The patients in the poor grade were managed conservatively with supportive measures, including ventilator support (if required), and observed for improvement in clinical status. Any cause for poor neurological status was addressed; for example, hydrocephalus was managed with either a ventriculoperitoneal shunt or external ventricular drainage. If they improved to good grade, these patients were then taken up for intervention. If they did not show improvement, they were managed accordingly in the hospital or referred to the primary care hospital.

Intervention

Depending upon the location of the aneurysm, standard microsurgical techniques were used to treat intracranial aneurysms. The aneurysms were clipped with Aesculap or Sugita titanium aneurysm clips. All surgeries were performed by the neurosurgical consultants at our institute. The duration of surgery, temporary clipping time, occurrence of intraoperative rupture, and any complications were recorded.

The patients in good grade, who were amenable to the endovascular approach and could afford the cost of treatment, were taken up for transfemoral endovascular coiling with Guglielmi detachable coils under standard fluoroscopic guidance. Balloon or stent-assisted coiling was employed, whenever necessary.

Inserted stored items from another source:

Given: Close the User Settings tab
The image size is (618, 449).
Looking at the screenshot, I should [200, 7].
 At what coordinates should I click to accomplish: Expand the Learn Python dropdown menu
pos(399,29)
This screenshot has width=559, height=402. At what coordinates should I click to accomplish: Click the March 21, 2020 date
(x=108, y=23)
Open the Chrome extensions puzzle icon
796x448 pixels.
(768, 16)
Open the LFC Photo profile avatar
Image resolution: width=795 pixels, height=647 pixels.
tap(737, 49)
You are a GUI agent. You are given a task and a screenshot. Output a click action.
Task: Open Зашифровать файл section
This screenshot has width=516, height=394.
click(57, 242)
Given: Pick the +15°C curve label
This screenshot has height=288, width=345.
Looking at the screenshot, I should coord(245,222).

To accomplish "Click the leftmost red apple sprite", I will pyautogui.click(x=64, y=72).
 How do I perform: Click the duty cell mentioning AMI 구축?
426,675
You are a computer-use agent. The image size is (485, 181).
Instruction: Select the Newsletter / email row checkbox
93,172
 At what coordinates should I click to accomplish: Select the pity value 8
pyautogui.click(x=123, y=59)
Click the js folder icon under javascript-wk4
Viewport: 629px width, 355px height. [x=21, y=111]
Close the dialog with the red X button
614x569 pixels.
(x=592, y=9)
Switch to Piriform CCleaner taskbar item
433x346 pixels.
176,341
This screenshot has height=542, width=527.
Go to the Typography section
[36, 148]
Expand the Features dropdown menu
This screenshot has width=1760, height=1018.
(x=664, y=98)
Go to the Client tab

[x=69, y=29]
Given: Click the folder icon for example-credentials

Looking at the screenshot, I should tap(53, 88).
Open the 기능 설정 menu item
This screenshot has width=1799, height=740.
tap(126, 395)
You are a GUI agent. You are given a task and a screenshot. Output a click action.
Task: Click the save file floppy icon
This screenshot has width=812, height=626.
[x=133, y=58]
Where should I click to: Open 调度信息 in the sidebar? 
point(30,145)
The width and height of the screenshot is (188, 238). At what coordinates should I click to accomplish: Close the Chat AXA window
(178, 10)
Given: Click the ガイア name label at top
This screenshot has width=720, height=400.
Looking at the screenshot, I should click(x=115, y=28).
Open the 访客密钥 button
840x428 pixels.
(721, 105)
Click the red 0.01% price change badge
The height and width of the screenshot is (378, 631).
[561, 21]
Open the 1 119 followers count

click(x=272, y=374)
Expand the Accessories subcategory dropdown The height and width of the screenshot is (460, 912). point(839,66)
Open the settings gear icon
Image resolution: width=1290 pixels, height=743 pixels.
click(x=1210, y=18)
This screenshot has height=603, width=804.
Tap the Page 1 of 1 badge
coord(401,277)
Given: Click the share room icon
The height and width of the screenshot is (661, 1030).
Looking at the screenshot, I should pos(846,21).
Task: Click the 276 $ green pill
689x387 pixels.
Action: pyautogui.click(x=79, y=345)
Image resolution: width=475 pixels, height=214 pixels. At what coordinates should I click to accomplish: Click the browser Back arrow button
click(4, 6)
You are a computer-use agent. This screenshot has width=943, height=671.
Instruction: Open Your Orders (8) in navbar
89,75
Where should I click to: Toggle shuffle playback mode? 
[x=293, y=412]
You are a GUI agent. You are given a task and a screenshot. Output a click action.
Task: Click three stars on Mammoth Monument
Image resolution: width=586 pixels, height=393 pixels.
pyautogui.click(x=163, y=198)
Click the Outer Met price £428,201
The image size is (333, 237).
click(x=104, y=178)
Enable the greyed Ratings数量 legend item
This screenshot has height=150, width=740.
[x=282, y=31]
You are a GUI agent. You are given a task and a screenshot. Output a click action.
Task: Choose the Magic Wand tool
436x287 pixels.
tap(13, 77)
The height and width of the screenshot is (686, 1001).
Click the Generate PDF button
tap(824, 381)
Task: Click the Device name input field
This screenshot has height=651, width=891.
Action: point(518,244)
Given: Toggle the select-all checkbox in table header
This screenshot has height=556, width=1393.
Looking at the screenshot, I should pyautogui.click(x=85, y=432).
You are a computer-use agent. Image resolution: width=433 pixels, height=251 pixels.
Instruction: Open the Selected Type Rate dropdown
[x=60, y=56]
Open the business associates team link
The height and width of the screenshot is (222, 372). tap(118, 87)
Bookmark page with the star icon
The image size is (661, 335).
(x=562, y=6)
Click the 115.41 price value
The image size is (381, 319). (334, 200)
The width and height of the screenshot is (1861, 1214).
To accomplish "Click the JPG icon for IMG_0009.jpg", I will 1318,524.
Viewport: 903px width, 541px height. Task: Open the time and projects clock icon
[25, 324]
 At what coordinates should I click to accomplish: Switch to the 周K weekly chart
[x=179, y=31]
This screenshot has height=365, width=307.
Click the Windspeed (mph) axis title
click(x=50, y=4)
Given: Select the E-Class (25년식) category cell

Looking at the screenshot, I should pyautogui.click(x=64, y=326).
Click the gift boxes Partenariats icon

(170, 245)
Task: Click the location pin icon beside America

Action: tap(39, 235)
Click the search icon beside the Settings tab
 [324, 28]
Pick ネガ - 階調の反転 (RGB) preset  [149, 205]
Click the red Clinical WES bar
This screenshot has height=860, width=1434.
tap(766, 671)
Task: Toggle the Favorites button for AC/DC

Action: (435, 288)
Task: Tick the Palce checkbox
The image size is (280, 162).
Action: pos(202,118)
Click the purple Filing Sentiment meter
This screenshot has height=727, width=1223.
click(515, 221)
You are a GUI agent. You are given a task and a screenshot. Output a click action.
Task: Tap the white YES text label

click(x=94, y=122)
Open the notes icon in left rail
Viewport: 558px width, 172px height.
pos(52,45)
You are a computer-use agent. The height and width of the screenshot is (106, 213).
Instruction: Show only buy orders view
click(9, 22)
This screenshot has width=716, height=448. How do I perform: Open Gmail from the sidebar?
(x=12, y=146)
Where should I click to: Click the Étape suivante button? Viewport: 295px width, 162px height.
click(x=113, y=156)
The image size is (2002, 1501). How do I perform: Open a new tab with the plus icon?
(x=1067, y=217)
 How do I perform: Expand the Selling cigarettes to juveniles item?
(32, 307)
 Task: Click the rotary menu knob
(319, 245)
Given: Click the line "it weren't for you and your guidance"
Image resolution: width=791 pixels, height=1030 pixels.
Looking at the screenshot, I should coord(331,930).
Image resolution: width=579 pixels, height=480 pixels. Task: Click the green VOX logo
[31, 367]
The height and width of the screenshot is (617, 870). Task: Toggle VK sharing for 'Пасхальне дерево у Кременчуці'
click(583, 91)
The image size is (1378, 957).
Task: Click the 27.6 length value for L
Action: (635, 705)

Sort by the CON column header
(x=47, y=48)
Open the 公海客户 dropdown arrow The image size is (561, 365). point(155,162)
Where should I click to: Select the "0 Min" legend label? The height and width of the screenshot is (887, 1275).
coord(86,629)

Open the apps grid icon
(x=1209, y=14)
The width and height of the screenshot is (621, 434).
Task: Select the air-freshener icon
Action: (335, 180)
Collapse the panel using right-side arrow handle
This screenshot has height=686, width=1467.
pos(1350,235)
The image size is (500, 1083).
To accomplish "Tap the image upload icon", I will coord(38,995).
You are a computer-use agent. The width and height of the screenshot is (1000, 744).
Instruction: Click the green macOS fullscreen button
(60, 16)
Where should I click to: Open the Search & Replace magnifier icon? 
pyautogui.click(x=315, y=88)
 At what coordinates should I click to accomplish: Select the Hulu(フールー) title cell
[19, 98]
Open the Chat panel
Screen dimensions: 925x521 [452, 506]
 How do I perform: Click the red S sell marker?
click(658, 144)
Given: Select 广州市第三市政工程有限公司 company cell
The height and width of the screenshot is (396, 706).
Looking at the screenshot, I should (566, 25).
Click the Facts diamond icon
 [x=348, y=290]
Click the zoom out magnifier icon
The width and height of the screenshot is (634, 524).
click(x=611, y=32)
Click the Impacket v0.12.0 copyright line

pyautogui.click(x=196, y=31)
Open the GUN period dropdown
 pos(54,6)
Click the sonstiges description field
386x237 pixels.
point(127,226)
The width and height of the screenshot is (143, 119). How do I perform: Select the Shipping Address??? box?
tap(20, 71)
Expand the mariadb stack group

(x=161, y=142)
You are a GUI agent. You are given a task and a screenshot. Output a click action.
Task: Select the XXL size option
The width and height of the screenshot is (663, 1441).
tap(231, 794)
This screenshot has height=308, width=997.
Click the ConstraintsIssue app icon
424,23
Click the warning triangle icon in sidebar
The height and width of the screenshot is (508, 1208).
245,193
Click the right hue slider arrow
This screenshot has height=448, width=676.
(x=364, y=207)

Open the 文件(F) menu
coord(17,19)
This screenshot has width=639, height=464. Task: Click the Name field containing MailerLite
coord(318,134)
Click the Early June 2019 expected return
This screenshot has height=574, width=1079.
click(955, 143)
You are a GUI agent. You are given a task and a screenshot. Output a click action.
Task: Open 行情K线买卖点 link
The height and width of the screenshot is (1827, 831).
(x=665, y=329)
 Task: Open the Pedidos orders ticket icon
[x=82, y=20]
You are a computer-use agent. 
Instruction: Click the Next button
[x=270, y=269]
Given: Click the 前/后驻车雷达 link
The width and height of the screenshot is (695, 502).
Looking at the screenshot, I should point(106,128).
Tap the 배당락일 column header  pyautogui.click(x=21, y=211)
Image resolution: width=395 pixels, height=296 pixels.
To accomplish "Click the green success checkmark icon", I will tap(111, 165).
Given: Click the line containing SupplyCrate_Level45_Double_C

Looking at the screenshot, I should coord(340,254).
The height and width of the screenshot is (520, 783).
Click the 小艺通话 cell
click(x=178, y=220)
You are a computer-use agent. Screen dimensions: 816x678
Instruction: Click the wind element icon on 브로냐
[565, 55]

Post-intervention management

After the surgical or endovascular procedure, the patients were transferred to the neurosurgical ICU or high-dependency unit in the ward, depending upon the clinician's assessment of the neurological status of the patient, and followed daily from immediate postoperative period till hospital discharge or death.

The patients were assessed in the post-procedural state for their neurological status using GCS score. The length of hospital stay for each patient was noted. Any complication during the post-procedural period in the form of vasospasm, re-bleed, development of hydrocephalus, or any medical complication like pneumonia, myocardial dysfunction, septicemia, etc., was noted.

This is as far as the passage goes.